So wrote Johann Wolfgang von Goethe, the German writer and statesman and lover of clouds, on receiving Luke Howard’s autobiography, which he himself had asked Luke Howard to write.
Luke Howard was a deeply religious man with a strong sense of duty towards those less fortunate than himself, and who is remembered by the Quakers as one of the earliest pioneers of Quaker relief work.
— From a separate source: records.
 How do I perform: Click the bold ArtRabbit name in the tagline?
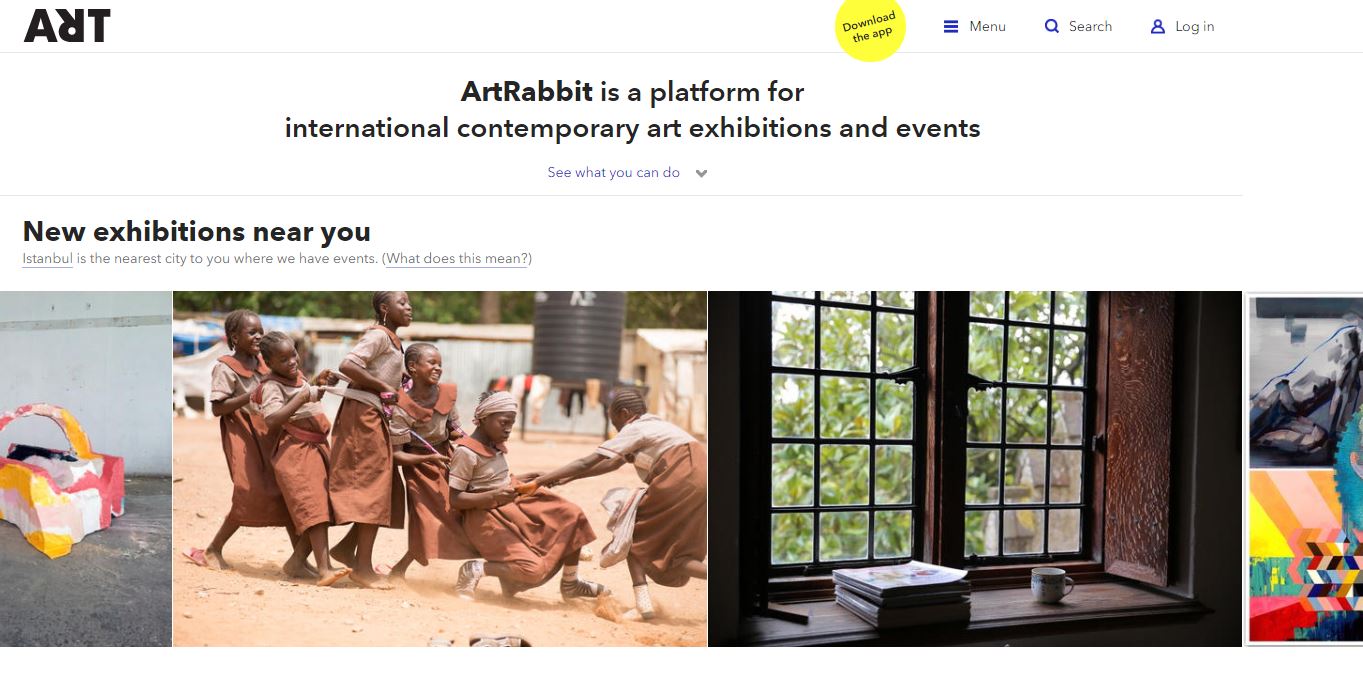click(527, 92)
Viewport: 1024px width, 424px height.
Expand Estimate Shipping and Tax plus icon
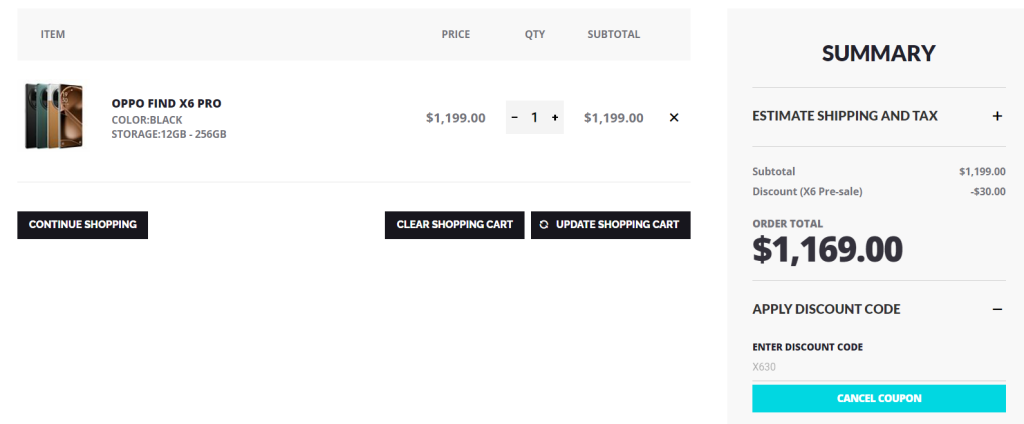997,116
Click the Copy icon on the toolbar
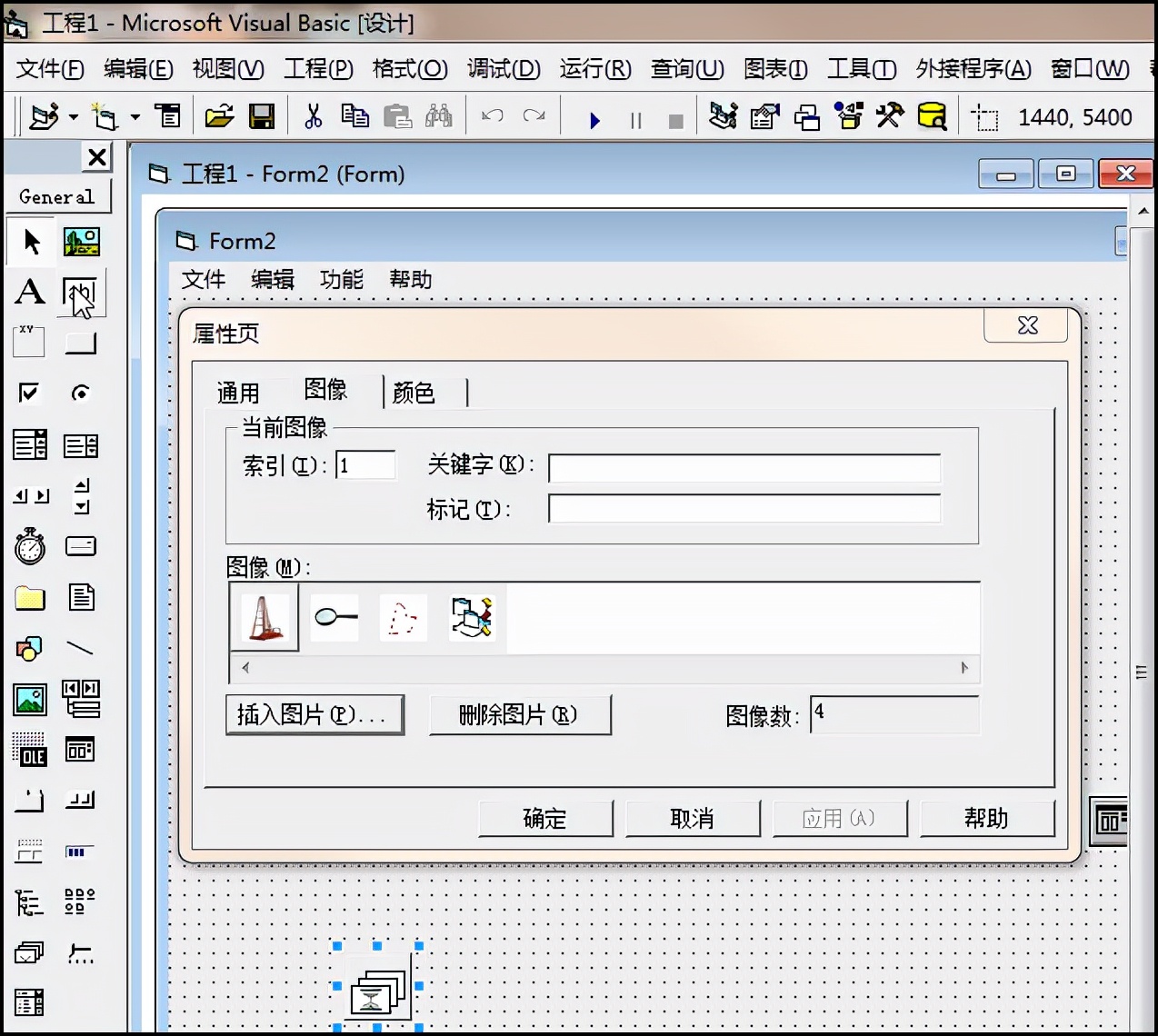This screenshot has height=1036, width=1158. click(x=355, y=115)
He led Quaker relief efforts after the Napoleonic Wars, which had caused great suffering in many German states, especially among civilians. The £7000 raised by Quakers in Britain led to the British Government voting to provide a further £100 000 towards relief efforts. Luke Howard became joint secretary (with Robert Humphrey Marten) of the organising London committee and by 1814 a total of £300,000 had been raised. In recognition he was awarded a gold ring and Meissen vase by the kings of Saxony and Prussia, and received the freedom of the city of Magdeburg.
Luke Howard was no less active at home in England. He was involved in the Anti-Slavery Movement. He was a prominent member of the Society Against Capital Punishment, Society Against Cruelty to Animals and a founding member of the African Institution.
In Tottenham he was on the committee of the Lancasterian School as well as holding offices in the Tottenham Vestry and being elected overseer of the poor in 1820.